# How to tell when Front Fork needs rebuild??



## Zackbo (Mar 26, 2011)

I've got a Trek Fuel EX8 and my front fork has around an 1/8 inch of play now. IOW, if I load the fork up and down there is a 'clanking' before the fork has any preload. It seems to get better if I put more air pressure in the fork, but still doesn't seem right. So what's the tell-tale sign that your fork needs rebuilt?


----------



## ratmonkey (Feb 10, 2011)

Hours ridden


----------



## Zackbo (Mar 26, 2011)

Say 100 hrs maybe?


----------



## AndrwSwitch (Nov 8, 2007)

Rebuild it.

What fork is it?


----------



## bad mechanic (Jun 21, 2006)

You go off hours ridden and the manufacturer's maintenance schedule.

What fork is it?

Where is the play you're talking about?


----------



## jeffgre_6163 (Jan 23, 2010)

This may be a stupid question, but are you sure that your head set and stem have not come loose?
For the inexperienced this can often be interpreted as dodgy forks and cause "Clunking" from the front end.


----------



## jpeters (Nov 19, 2010)

That does not seem like something that would be fixed from scheduled maintenance. I would contact Fox or Rock Shox and explain the problem.


----------



## Zackbo (Mar 26, 2011)

It's definitely not play in the headset. It's like the first 1/8th of travel there is no preload. It does go away if I put 200psi of pressure in, but I don't like running the fork that stiff. It is a Fox R32. 
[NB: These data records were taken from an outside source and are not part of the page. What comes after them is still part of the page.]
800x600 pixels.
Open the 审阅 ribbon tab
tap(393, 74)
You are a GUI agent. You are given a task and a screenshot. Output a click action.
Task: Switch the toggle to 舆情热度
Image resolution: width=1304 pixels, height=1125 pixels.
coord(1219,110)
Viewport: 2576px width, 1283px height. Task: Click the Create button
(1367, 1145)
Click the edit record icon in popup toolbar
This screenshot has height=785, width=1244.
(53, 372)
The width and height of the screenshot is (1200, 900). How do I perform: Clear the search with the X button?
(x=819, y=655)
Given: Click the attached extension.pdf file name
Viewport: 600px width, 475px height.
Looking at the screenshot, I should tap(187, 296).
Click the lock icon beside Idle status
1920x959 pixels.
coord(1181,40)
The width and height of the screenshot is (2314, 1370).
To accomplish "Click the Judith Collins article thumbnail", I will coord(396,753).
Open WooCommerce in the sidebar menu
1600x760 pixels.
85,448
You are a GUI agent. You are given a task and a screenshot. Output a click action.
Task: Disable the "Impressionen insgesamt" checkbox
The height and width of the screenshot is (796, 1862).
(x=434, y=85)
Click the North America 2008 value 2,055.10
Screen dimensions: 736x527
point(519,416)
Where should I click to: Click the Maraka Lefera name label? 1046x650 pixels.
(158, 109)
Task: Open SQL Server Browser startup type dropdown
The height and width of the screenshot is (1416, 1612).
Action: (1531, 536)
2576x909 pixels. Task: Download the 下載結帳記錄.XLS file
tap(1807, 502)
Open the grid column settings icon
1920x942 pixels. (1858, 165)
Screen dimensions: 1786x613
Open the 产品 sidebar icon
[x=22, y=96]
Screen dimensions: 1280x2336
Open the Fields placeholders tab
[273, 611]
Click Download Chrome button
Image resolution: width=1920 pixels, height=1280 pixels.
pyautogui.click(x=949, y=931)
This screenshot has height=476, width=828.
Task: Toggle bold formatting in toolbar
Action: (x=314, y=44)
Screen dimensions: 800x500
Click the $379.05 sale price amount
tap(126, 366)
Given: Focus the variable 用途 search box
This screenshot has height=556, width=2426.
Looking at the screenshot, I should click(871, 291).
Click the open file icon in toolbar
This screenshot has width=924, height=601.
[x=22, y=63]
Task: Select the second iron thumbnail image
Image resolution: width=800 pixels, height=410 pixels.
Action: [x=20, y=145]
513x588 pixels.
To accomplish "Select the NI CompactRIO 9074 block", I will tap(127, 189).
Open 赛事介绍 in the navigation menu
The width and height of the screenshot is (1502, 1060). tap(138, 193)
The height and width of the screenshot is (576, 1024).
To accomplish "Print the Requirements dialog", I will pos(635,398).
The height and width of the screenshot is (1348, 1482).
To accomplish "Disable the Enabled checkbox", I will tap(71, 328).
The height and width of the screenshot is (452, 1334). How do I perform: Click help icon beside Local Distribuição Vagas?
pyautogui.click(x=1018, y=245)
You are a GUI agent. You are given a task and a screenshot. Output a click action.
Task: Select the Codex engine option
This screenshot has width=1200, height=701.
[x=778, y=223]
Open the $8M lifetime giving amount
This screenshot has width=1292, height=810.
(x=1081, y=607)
Can someone point me toward a good rebuild thread? I think if I better understood the inside workings I could better diagnose it.


----------



## jpeters (Nov 19, 2010)

Fox has how 2 vids

http://www.foxracingshox.com/fox_tech_center/manuals.htm


----------



## ratmonkey (Feb 10, 2011)

Fox says to have it rebuilt by them or an authorized tech at about 100hr intervals. That would include repair of any major issues. Their 100hr rebuild is not just oil and stanchion seals.that service is supposed to be done monthly.


----------